In years gone by I used to react with a mild panic when I saw films in the programme with long running times. I always felt slightly intimidated, not least by the challenge they posed to the human capacity for staying awake.
But more recently, I have come to savour the slow burners - and I'm glad to see the festival now sets aside a section of the programme to highlight them. They impart a new rhythm to the sometimes rushed experience of the 17 days.
A recent case in point was Carlos Reygadas' Silent Light in 2009 - a relatively sleek 145 minutes, paced with the assurance of a master. The opening shot tracks down from a starlit sky and then the static camera reveals a Mennonite community in Mexico as the sun comes up and the animals start to make their morning noises. It must be at least five minutes long.
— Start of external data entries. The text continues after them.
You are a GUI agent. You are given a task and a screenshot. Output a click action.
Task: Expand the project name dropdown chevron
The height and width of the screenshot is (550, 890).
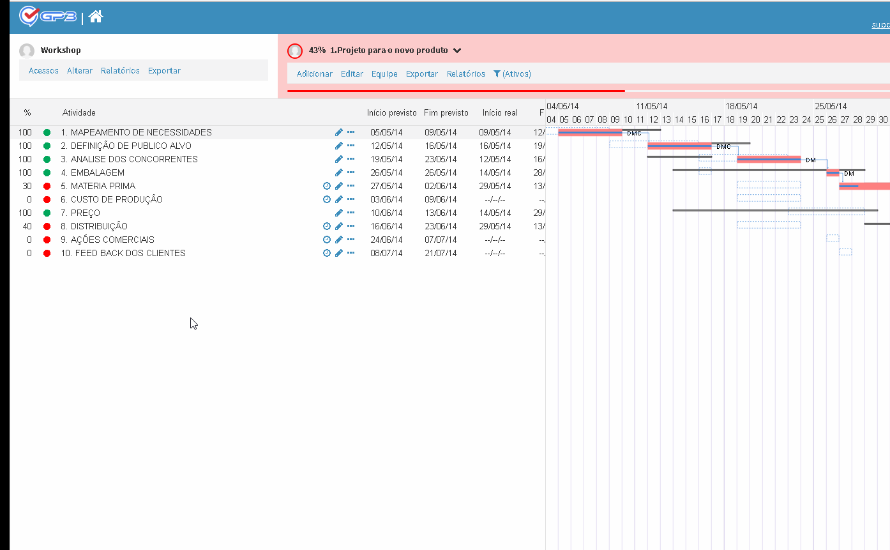pyautogui.click(x=457, y=50)
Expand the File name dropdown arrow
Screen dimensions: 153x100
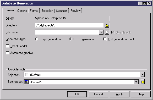coord(101,32)
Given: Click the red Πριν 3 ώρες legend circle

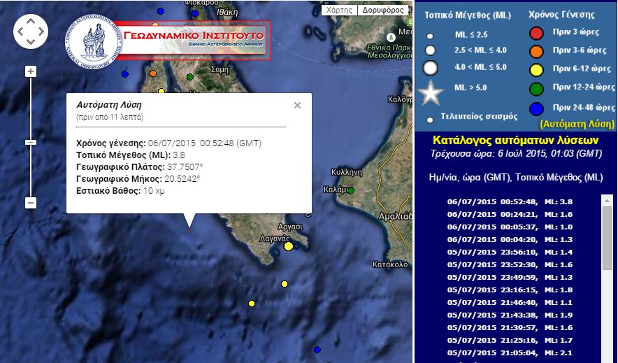Looking at the screenshot, I should point(536,33).
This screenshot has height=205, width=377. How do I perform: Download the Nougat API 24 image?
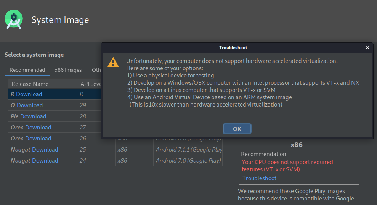45,161
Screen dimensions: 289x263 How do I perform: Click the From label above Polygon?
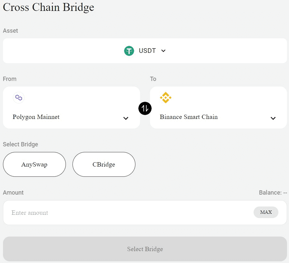(10, 79)
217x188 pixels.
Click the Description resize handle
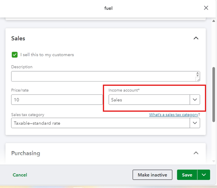click(x=198, y=79)
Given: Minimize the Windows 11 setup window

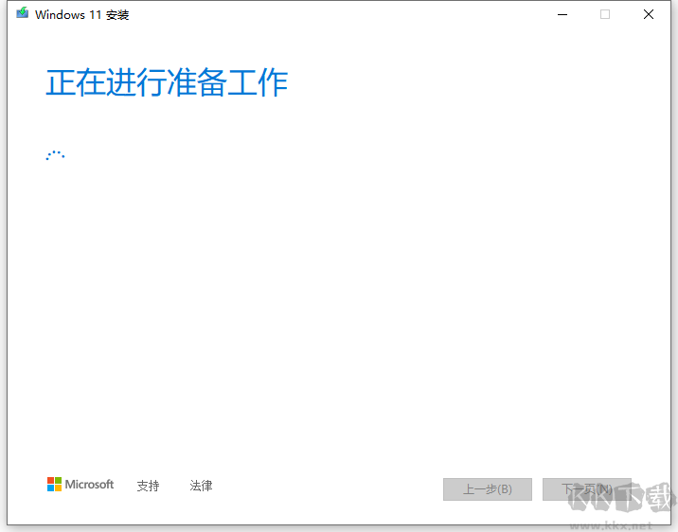Looking at the screenshot, I should point(562,14).
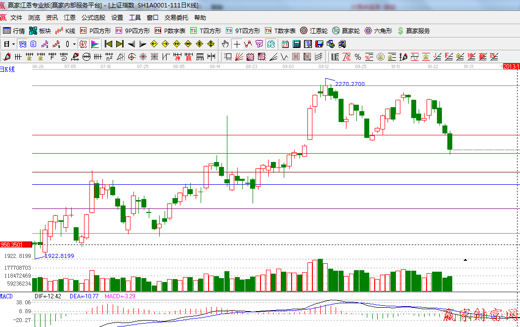Jump to first bar with skip-back arrow
This screenshot has width=520, height=327.
click(108, 44)
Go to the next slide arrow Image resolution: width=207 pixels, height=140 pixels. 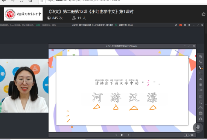128,135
Perhaps it was intended to be a metaphor for the biblical story of creation - though I find it hard to make the case that the film that follows, of an illicit liaison in a deeply religious community, is a retelling of the Fall of Man. All I know is that it pulled me completely into the film's world. My heartbeat dropped, the world outside fell away, I was hooked.
Once Upon A Time In Anatolia (again, at 150 minutes, hardly epic-length) had the same effect as it followed a police team, including a doctor and a prosecutor through an all-night search for a buried body on the Anatolian steppes. The last 20 minutes or so rather lost me, as one character's existential crisis was dwelt on at excessive length and with insufficient clarity. But the film as a whole was a complete stunner.
It's rather touch and go whether I'll get to anything today: other commitments may intervene. Lars von Trier's Melancholia is the main film in my sights, though it has to be said that the Dogme-tic Dane is usually one of the festival's riskiest bets. I can't remember when he last completely satisfied me, but he's always a talking point.
But if you are looking for a pleasant way to start the weekend, don't go past Le Havre at the Lido at 6. Finnish director Aki Kaurismaki's film, set in the Normandy port city of the title, is an utterly charming story of a shoeshine man who takes an illegal African immigrant boy under his wing.
The dry comedy, a sort of flip side to the Vincent Lindon drama Welcome of a couple of years back, is fabulous and Jean-Pierre Darroussin as an inscrutable cop who seems to have stepped from the pages of a Tintin book, is great.
CASH CRISIS: Whatever happened to folding money? Doesn't anybody carry a few bucks around any more? Using eftpos to pay for an ice cream or a glass of wine is just dumb, when there's a big queue and the bell's ringing. How about "cash only" sales points to reward people who remember their scout and guide motto to be prepared? Just asking.